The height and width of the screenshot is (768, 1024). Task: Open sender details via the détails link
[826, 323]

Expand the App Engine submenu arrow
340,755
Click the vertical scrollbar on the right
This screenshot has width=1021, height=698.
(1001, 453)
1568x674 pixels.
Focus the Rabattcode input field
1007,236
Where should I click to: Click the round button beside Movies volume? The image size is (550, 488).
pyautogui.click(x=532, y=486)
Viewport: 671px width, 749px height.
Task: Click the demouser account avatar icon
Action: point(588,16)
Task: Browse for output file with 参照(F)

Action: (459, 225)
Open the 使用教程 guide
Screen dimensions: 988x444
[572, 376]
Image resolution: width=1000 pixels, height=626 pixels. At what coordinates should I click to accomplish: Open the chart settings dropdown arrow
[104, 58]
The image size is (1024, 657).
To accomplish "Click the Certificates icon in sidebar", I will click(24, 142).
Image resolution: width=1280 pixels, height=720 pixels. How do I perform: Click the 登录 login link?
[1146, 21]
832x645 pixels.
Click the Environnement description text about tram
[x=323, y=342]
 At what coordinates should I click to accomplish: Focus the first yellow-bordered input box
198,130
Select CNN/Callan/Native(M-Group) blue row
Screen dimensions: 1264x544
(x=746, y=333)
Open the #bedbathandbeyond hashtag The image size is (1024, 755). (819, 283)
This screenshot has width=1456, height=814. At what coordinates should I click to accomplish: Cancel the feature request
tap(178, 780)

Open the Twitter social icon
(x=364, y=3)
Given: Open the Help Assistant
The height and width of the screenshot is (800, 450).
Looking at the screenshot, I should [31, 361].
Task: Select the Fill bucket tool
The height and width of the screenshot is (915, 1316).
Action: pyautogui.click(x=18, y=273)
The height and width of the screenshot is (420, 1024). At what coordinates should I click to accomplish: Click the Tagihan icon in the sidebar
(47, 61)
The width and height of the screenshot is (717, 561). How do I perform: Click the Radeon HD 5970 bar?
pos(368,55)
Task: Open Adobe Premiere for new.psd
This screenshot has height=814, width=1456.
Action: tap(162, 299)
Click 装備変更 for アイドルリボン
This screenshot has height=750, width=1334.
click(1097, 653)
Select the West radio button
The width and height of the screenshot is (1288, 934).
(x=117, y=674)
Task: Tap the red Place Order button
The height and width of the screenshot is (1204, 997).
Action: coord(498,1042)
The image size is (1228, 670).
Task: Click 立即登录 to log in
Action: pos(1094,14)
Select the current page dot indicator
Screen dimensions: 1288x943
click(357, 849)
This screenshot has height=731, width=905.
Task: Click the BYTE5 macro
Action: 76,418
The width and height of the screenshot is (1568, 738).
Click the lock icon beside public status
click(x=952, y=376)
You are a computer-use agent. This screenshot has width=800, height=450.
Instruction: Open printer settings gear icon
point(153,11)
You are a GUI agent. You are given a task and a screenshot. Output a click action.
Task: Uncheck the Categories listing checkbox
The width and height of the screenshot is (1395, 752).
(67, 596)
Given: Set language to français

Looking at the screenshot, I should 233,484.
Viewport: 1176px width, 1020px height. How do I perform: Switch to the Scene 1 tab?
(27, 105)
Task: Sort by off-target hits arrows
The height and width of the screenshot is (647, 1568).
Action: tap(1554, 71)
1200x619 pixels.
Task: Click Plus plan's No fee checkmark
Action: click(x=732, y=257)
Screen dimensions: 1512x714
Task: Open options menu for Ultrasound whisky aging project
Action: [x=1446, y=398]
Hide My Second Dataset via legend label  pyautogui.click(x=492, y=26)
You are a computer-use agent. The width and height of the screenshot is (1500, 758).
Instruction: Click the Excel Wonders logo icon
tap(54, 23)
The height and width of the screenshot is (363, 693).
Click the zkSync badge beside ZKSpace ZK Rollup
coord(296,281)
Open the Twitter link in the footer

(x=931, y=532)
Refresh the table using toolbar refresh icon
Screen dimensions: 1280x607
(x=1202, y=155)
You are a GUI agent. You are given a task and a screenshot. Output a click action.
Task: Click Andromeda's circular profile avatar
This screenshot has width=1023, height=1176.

*Request*.
Rewrite all of the records above, replacing "sidebar" with "side panel" and leaving everything else unchanged.

*Result of this exercise*.
The height and width of the screenshot is (768, 1024). Task: Open sender details via the détails link
[826, 323]

Expand the App Engine submenu arrow
340,755
Click the vertical scrollbar on the right
This screenshot has width=1021, height=698.
(1001, 453)
1568x674 pixels.
Focus the Rabattcode input field
1007,236
Where should I click to: Click the round button beside Movies volume? The image size is (550, 488).
pyautogui.click(x=532, y=486)
Viewport: 671px width, 749px height.
Task: Click the demouser account avatar icon
Action: point(588,16)
Task: Browse for output file with 参照(F)

Action: (459, 225)
Open the 使用教程 guide
Screen dimensions: 988x444
[572, 376]
Image resolution: width=1000 pixels, height=626 pixels. At what coordinates should I click to accomplish: Open the chart settings dropdown arrow
[104, 58]
The image size is (1024, 657).
To accomplish "Click the Certificates icon in side panel", I will click(24, 142).
Image resolution: width=1280 pixels, height=720 pixels. How do I perform: Click the 登录 login link?
[1146, 21]
832x645 pixels.
Click the Environnement description text about tram
[x=323, y=342]
 At what coordinates should I click to accomplish: Focus the first yellow-bordered input box
198,130
Select CNN/Callan/Native(M-Group) blue row
Screen dimensions: 1264x544
(x=746, y=333)
Open the #bedbathandbeyond hashtag The image size is (1024, 755). (819, 283)
This screenshot has width=1456, height=814. At what coordinates should I click to accomplish: Cancel the feature request
tap(178, 780)

Open the Twitter social icon
(x=364, y=3)
Given: Open the Help Assistant
The height and width of the screenshot is (800, 450).
Looking at the screenshot, I should [31, 361].
Task: Select the Fill bucket tool
The height and width of the screenshot is (915, 1316).
Action: pyautogui.click(x=18, y=273)
The height and width of the screenshot is (420, 1024). At what coordinates should I click to accomplish: Click the Tagihan icon in the side panel
(47, 61)
The width and height of the screenshot is (717, 561). How do I perform: Click the Radeon HD 5970 bar?
pos(368,55)
Task: Open Adobe Premiere for new.psd
This screenshot has height=814, width=1456.
Action: tap(162, 299)
Click 装備変更 for アイドルリボン
This screenshot has height=750, width=1334.
click(1097, 653)
Select the West radio button
The width and height of the screenshot is (1288, 934).
(x=117, y=674)
Task: Tap the red Place Order button
The height and width of the screenshot is (1204, 997).
Action: coord(498,1042)
The image size is (1228, 670).
Task: Click 立即登录 to log in
Action: pos(1094,14)
Select the current page dot indicator
Screen dimensions: 1288x943
click(357, 849)
This screenshot has height=731, width=905.
Task: Click the BYTE5 macro
Action: 76,418
The width and height of the screenshot is (1568, 738).
Click the lock icon beside public status
click(x=952, y=376)
You are a computer-use agent. This screenshot has width=800, height=450.
Instruction: Open printer settings gear icon
point(153,11)
You are a GUI agent. You are given a task and a screenshot. Output a click action.
Task: Uncheck the Categories listing checkbox
The width and height of the screenshot is (1395, 752).
(67, 596)
Given: Set language to français

Looking at the screenshot, I should 233,484.
Viewport: 1176px width, 1020px height. How do I perform: Switch to the Scene 1 tab?
(27, 105)
Task: Sort by off-target hits arrows
The height and width of the screenshot is (647, 1568).
Action: tap(1554, 71)
1200x619 pixels.
Task: Click Plus plan's No fee checkmark
Action: click(x=732, y=257)
Screen dimensions: 1512x714
Task: Open options menu for Ultrasound whisky aging project
Action: [x=1446, y=398]
Hide My Second Dataset via legend label  pyautogui.click(x=492, y=26)
You are a computer-use agent. The width and height of the screenshot is (1500, 758).
Instruction: Click the Excel Wonders logo icon
tap(54, 23)
The height and width of the screenshot is (363, 693).
Click the zkSync badge beside ZKSpace ZK Rollup
coord(296,281)
Open the Twitter link in the footer

(x=931, y=532)
Refresh the table using toolbar refresh icon
Screen dimensions: 1280x607
(x=1202, y=155)
You are a GUI agent. You are given a task and a screenshot. Output a click action.
Task: Click Andromeda's circular profile avatar
This screenshot has width=1023, height=1176.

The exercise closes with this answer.